Your goal - Look at the data below and print exactly the lines from its first line through the line with "Screen dimensions: 345x322"; the pictures stay out of the copy.

Task inputs -
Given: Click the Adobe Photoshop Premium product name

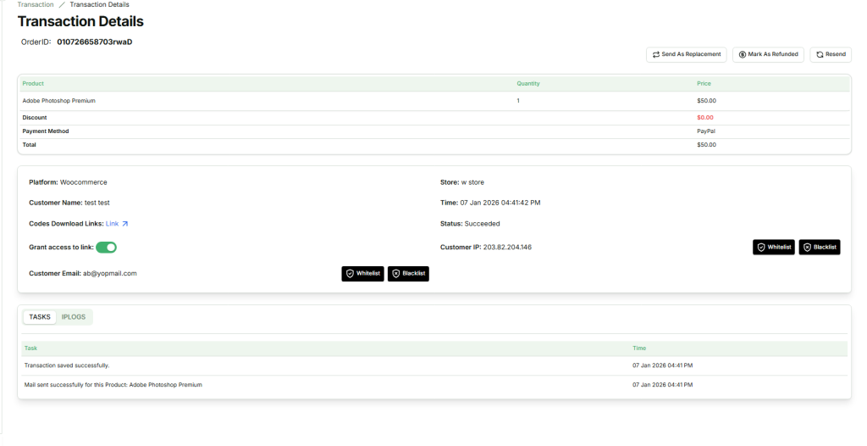Looking at the screenshot, I should pos(58,101).
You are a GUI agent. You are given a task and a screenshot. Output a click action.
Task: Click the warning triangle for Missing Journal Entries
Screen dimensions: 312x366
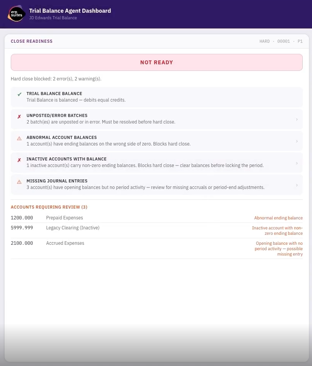[x=19, y=182]
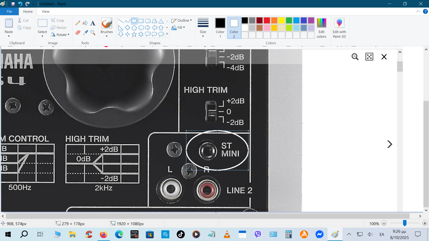
Task: Set Color 2 as active color
Action: 234,28
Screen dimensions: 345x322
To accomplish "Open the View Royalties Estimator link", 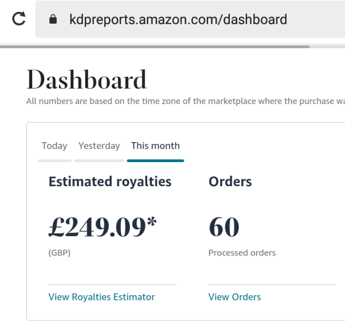I will (101, 297).
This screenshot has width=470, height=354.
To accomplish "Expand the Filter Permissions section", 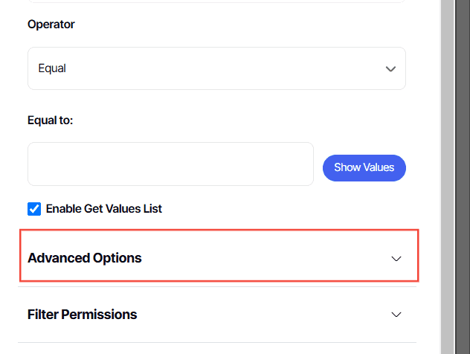I will (216, 315).
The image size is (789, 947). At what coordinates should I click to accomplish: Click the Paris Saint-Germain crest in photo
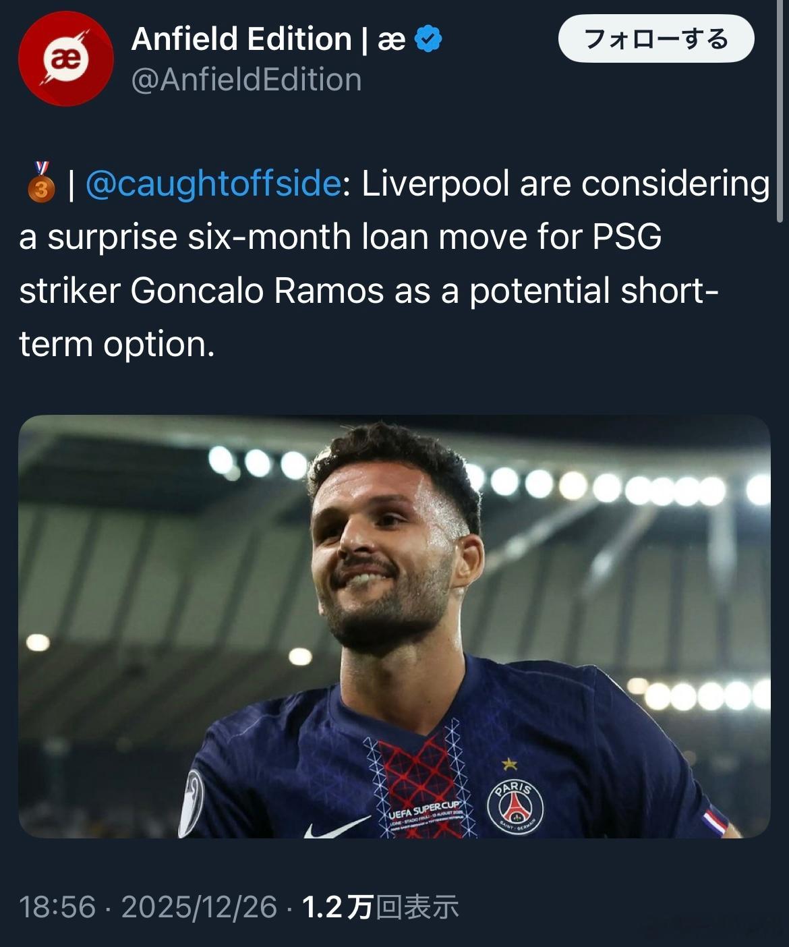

Exercise result -
Given: Click the Adobe Photoshop Premium product name

Looking at the screenshot, I should pos(58,101).
You are a GUI agent. You are given a task and a screenshot. Output a click action.
Task: Click the warning triangle for Missing Journal Entries
Screen dimensions: 312x366
[x=19, y=182]
Task: Set Color 2 as active color
Action: 234,28
Screen dimensions: 345x322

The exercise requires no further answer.